Neural networks are by far the most powerful form of artificial intelligence we have today. They essentially attempt to represent complex problems by approximating them as massive mathematical functions. For example, a neural network that determines whether a photo contains a cat or not might process the pixels in the image with a series of linear transformations and other nonlinear mathematical operations known as “layers” to deep learning researchers. The final result would encode a single number from zero to one representing the percentage chance the photo contains a cat.

Stanford postdoctoral electrical engineering researcher Dr. Pulkit Tandon frequently works with natural language processing models as part of his investigations into AI-based data representations. His research covers a wide array of topics within information theory and artificial intelligence.

“Fully connected neural networks are a step beyond linear models: they add some nonlinearities to it, which really adds to their expressive powers,” Dr.
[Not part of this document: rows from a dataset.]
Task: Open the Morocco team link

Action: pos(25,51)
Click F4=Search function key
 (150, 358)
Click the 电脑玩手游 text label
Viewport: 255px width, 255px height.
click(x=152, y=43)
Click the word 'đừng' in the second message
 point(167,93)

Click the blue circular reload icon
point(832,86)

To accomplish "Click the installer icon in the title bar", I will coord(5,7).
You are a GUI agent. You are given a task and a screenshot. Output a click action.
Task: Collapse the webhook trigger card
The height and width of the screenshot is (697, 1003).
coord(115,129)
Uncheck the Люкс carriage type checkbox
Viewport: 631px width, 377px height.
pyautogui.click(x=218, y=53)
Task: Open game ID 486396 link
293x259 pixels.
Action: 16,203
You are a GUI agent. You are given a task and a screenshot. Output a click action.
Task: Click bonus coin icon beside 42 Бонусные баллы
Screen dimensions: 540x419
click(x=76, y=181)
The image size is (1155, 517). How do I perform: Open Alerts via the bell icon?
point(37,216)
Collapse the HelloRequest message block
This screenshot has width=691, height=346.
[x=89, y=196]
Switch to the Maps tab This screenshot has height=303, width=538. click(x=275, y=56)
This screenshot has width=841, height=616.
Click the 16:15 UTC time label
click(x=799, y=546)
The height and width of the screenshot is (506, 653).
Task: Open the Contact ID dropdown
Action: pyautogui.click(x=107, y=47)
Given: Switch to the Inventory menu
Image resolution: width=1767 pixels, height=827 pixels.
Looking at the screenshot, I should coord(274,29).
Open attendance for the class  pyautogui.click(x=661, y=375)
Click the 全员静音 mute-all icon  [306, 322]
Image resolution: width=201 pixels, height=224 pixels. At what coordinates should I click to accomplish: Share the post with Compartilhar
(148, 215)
Tandon said. “That means the kinds of functions it can predict based on the data it has been given.”

Although any neural network with nonlinearities can approximate any mathematical function, different mathematical techniques lend themselves better to different types of problems. For example, a mathematical operator known as a convolution effectively acts as a sliding window across a sequence of data, considering each point in context of its neighbors. This property means that so-called convolutional neural networks work much better for image and video processing than standard fully-connected networks, which include only linear operators and basic nonlinear activations.

“It can be shown that fully connected neural networks are universal function approximators,” Dr. Tandon said. “But they are really a waste of resources, so there are many different architectures with inductive biases, many of which are motivated by how humans learn.”

Transformer models are neural networks with specialized operations that make it possible for them to intelligently process sequential data such as text and audio. Unlike older recurrent neural networks, transformers attempt to mimic the human method of paying attention to important details while ignoring irrelevant information.

Specifically, transformers use a mechanism known as self-attention to analyze each new datapoint in a sequence — for example, each word in a sentence — in context of the rest of the sequence. This allows them to understand the structure of their inputs better than any prior model architecture, which helps them accurately extract meaning from language. It also gives them the uncanny ability to remember specific details from inputs they received long ago.

“For language prediction in the past, it was really hard to keep track of infinite history,” Dr. Tandon said. “What attention says is that at each point of time, humans do not look at the whole input; they probably focus on something very specific. If you have a huge amount of text that you need to read, maybe you basically contextualize different areas of this text in different ways in your head. Then you pay specific attention to very particular words.”